Why Middle-Class Americans Can't Afford to Live in Liberal Cities - testrun
http://www.theatlantic.com/business/archive/2014/10/why-are-liberal-cities-so-unaffordable/382045/

======
geebee
This was an interesting article. However, one thing that wasn't discussed is
the correlation between existing population density and resistance to new
construction. San Francisco is notoriously opposed to new construction, but it
does have relatively high population density by US standards. I'm not saying
that this means the opposition to new construction is justified, but I do
think we might want to investigate the possibility that population density may
play a bigger role than political liberalism.

This could be a difficult one to tease out, mainly because there aren't all
that many highly dense areas that lean heavily conservative in the the US. New
York, Boston, San Francisco, Washington, Seattle… they're pretty much all
liberal cities (as measured by percentage voting for Obama vs Romney).

------
api
Good economy, affordable housing, NIMBYism: pick two.

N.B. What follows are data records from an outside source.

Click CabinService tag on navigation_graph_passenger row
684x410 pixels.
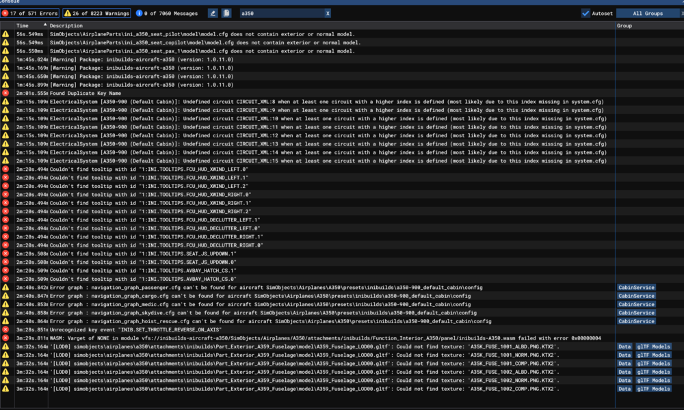(636, 288)
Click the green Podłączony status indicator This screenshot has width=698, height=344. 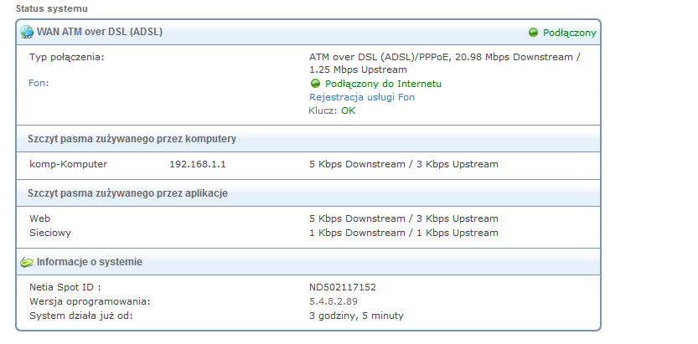pyautogui.click(x=533, y=33)
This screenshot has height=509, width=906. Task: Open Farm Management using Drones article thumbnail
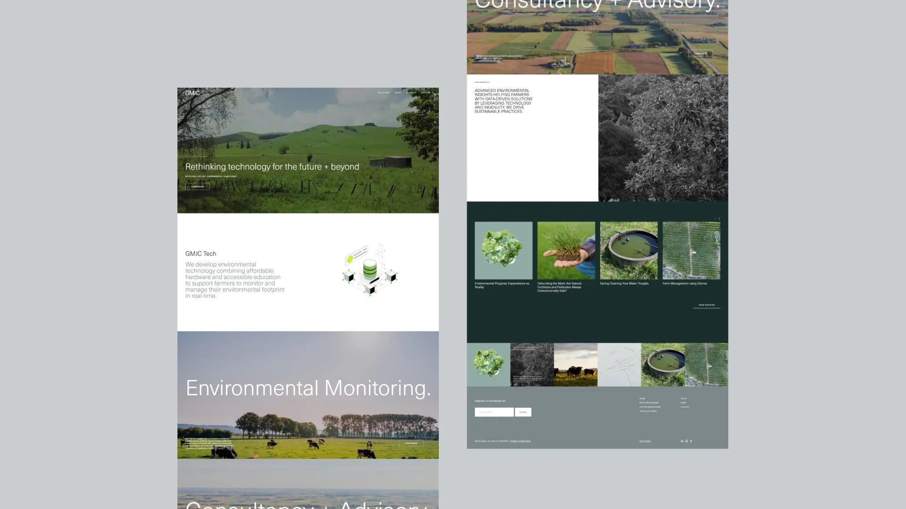[691, 250]
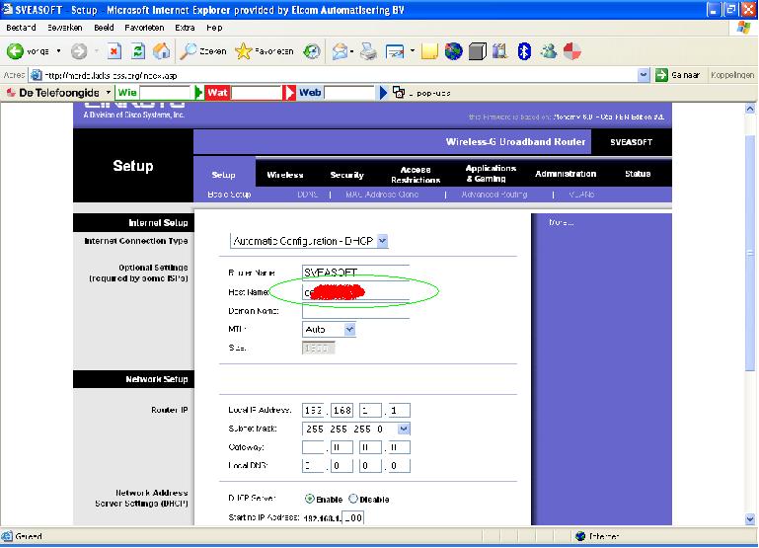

Liberal cities tend to be NIMBY cities -- there's a lot of zoning, an anti-
development mindset among many, and other restrictions on new construction.

These cities also tend to have good economies and high incomes.

Constrained supply + increasing demand = exploding price. It's pretty simple.

Note the outlier: Orange County. It's got high income and is conservative (by
California standards), but it has a sort of peculiar NIMBYism of its own. A
lot of people in OC are opposed to "high density housing," and many of its
neighborhoods are very planned with newer and higher density construction
restricted. OC is the exception that proves the rule.